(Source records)
----
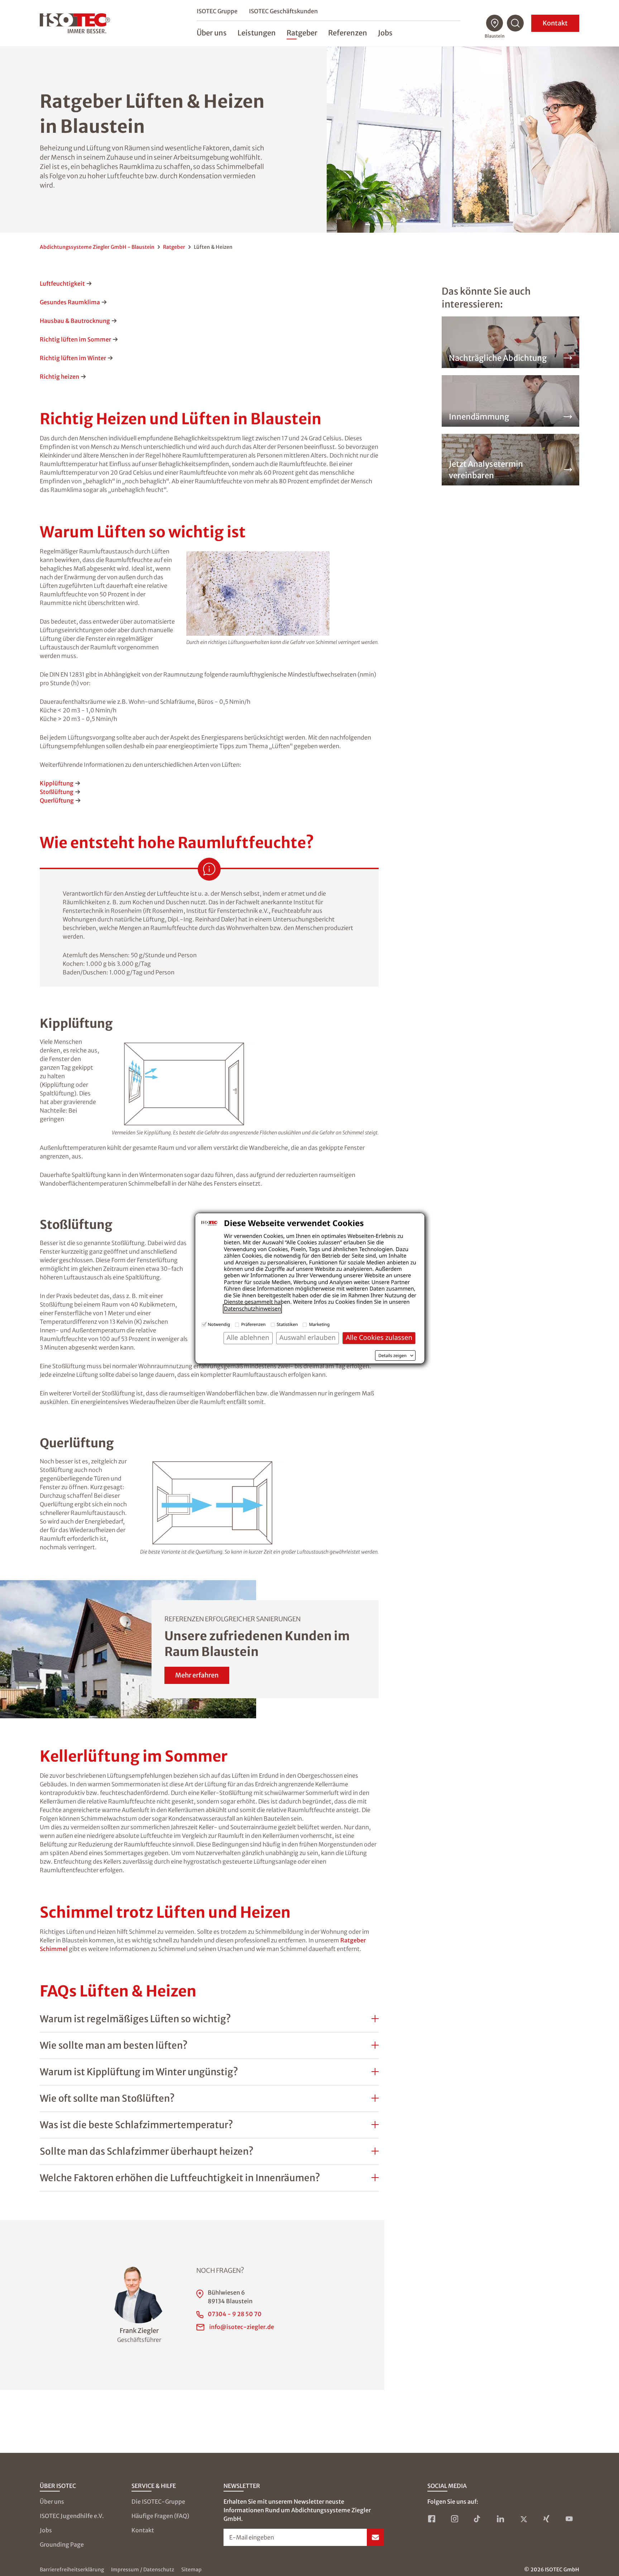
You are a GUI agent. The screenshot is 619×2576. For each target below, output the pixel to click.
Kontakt (555, 23)
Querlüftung (57, 800)
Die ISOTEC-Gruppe (158, 2501)
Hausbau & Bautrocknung (75, 320)
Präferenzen (253, 1324)
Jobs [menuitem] (385, 32)
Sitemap (191, 2569)
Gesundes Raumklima (70, 302)
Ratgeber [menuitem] (302, 32)
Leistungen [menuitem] (256, 32)
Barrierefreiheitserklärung (72, 2569)
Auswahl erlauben (307, 1337)
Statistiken (287, 1324)
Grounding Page (62, 2544)
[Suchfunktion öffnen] (515, 23)
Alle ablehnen (248, 1337)
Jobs (46, 2530)
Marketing (319, 1324)
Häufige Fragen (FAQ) (160, 2515)
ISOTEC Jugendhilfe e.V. (72, 2515)
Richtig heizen (59, 376)
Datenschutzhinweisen (252, 1308)
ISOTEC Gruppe (217, 11)
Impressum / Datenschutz (142, 2569)
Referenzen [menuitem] (347, 32)
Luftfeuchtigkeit (62, 283)
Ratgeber (174, 247)
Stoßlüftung (56, 791)
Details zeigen (392, 1356)
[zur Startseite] (75, 23)
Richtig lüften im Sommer (75, 339)
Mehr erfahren (197, 1675)
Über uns (52, 2501)
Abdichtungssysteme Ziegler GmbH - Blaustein (97, 247)
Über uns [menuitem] (212, 32)
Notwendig (219, 1324)
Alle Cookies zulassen (379, 1337)
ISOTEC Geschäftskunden (283, 11)
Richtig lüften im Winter (73, 358)
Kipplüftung (56, 783)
----
• [Description of the task]:
Once the pictures are set aside, transcribe the remaining lines above exactly.

• [Solved problem]:
You are a GUI agent. The screenshot is 619×2576. For each target below, output the pixel to click.
Kontakt (555, 23)
Querlüftung (57, 800)
Die ISOTEC-Gruppe (158, 2501)
Hausbau & Bautrocknung (75, 320)
Präferenzen (253, 1324)
Jobs [menuitem] (385, 32)
Sitemap (191, 2569)
Gesundes Raumklima (70, 302)
Ratgeber [menuitem] (302, 32)
Leistungen [menuitem] (256, 32)
Barrierefreiheitserklärung (72, 2569)
Auswahl erlauben (307, 1337)
Statistiken (287, 1324)
Grounding Page (62, 2544)
[Suchfunktion öffnen] (515, 23)
Alle ablehnen (248, 1337)
Jobs (46, 2530)
Marketing (319, 1324)
Häufige Fragen (FAQ) (160, 2515)
ISOTEC Jugendhilfe e.V. (72, 2515)
Richtig heizen (59, 376)
Datenschutzhinweisen (252, 1308)
ISOTEC Gruppe (217, 11)
Impressum / Datenschutz (142, 2569)
Referenzen [menuitem] (347, 32)
Luftfeuchtigkeit (62, 283)
Ratgeber (174, 247)
Stoßlüftung (56, 791)
Details zeigen (392, 1356)
[zur Startseite] (75, 23)
Richtig lüften im Sommer (75, 339)
Mehr erfahren (197, 1675)
Über uns (52, 2501)
Abdichtungssysteme Ziegler GmbH - Blaustein (97, 247)
Über uns [menuitem] (212, 32)
Notwendig (219, 1324)
Alle Cookies zulassen (379, 1337)
ISOTEC Geschäftskunden (283, 11)
Richtig lüften im Winter (73, 358)
Kipplüftung (56, 783)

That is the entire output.